Yellow Bird Chocolate Shop is an experience for the senses


The best way to taste chocolate is to let it melt in your mouth.

That way, Jenny Risner-Wade says, you can pick up on the flavor notes — and chocolate by itself has 300.

This symphony of flavor can be found in Yellow Bird Chocolate Shop. “Yellow Bird” was Jenny’s childhood nickname.

“I’ve always loved chocolate,” Jenny said. “The last few years I’ve really gotten interested in how to make chocolate from scratch. Dialing it all the way back to zero.”

It starts with a bean. Yellow Bird currently features four different kinds of beans from Guatemala, Dominican Republic, Columbia and Ghana.

The ingredients are obtained through companies with proven ethical practices, which means beans that weren’t harvested through forced child labor. Jenny said it’s important to show that business can be done in ways that improve people’s lives.

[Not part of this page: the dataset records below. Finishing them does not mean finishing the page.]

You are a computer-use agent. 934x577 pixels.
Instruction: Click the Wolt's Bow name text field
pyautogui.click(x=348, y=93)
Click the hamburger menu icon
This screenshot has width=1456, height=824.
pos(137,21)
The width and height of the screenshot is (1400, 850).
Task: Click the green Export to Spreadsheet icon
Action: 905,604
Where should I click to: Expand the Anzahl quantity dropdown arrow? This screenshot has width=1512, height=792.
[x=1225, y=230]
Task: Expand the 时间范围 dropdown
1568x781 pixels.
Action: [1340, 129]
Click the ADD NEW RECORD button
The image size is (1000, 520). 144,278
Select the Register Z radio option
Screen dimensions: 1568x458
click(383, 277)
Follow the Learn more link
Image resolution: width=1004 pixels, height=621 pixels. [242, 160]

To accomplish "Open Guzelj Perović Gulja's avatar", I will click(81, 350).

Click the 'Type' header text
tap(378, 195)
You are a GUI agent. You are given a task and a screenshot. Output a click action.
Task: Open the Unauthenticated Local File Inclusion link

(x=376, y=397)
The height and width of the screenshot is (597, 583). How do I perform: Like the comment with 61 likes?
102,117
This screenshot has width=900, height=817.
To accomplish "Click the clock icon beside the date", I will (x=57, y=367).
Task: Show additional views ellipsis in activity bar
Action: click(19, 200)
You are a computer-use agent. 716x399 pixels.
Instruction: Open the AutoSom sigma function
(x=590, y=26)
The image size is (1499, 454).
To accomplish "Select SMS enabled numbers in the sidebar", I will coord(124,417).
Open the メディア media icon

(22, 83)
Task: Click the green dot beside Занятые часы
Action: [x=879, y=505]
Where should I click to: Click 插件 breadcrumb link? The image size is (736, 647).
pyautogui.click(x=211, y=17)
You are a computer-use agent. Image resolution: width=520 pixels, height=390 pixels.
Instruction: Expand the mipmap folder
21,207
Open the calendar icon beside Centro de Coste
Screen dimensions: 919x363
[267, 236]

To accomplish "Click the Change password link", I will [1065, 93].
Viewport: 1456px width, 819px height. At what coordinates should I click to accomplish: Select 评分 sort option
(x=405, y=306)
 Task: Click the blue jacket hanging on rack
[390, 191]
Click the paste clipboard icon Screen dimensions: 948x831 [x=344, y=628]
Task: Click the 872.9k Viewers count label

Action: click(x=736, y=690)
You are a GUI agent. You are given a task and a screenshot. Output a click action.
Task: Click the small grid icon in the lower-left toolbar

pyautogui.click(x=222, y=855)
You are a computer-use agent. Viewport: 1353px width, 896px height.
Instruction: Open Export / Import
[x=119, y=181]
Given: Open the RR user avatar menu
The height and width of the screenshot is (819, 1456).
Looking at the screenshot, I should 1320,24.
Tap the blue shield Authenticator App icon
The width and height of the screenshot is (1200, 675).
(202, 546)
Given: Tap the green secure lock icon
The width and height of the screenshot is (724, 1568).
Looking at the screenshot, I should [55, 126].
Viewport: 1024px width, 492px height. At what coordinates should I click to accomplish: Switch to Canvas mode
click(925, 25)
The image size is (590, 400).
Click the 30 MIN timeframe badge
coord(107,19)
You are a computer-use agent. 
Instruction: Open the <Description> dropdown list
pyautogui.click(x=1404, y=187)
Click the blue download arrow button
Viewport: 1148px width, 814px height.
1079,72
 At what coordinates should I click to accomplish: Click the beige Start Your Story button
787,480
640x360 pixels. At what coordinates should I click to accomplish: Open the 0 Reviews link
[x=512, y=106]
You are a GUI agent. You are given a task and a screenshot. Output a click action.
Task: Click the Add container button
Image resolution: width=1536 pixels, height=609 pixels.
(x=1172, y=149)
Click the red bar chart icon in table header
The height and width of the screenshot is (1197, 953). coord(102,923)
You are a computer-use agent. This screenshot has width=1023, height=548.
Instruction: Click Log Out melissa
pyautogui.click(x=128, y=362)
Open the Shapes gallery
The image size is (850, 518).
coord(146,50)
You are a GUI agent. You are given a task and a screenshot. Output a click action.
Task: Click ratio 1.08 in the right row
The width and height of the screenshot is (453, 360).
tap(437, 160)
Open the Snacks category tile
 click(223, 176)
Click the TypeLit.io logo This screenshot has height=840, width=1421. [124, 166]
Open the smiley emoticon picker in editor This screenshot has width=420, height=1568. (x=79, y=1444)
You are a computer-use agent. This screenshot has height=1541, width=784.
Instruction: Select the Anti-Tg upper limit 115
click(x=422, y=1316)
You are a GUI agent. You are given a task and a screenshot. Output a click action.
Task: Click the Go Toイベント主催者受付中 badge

A chocolate bar from Yellow Bird is going to have fewer ingredients than anything you buy in the grocery aisle. Jenny roasts the beans, grounds them up, adds cane sugar and then tempers with cocoa butter. No preservatives, wax or corn syrup.

Then she goes a little bit mad scientist, experimenting with tea, spices and botanicals.

There’s a milk chocolate bar with rose, coconut and lime. A lapsang souchong tea bar, flavored with chamomile and nutmeg. The Ghana bar has marigold, basil, rooibos tea and fennel. Spring Blossom is white chocolate with hibiscus.

When challenged to try making a garlic chocolate bar, Jenny launched her sweet-savory creation during a pop-up sale at Malleable Brewing Co. Customers there found that it goes well with beer.

Pop-ups were how she started, but Jenny is now ready for a bricks and mortar store. The walls of the shop are painted a cheerful yellow. A glass case is full of Jenny’s hand-crafted chocolate bars and truffles.  Along the top of the case, find bars that have been curated from all over the world, each inspired by that country’s crops and customs.

Take time to smell samples of the spices and teas that Jenny uses in her bars. Vietnamese cinnamon is so fragrant that you don’t need to take off your mask. If you like what you smell, you can buy a bag. Like her beans, the spices are single origin, supporting small farms. 

Yellow Bird is also doing business online, although it’s so new that Jenny hasn’t had time to set up an online store. If you see a chocolate bar you’d like on Facebook, send a message to Yellow Bird and a mail package can be arranged.

It’s worth it to go to the store in person, if you can. Yellow Bird is part of a handful of creative entrepreneurs who have popped up in downtown Albion. You can easily spend an afternoon shopping, eating and enjoying the parks.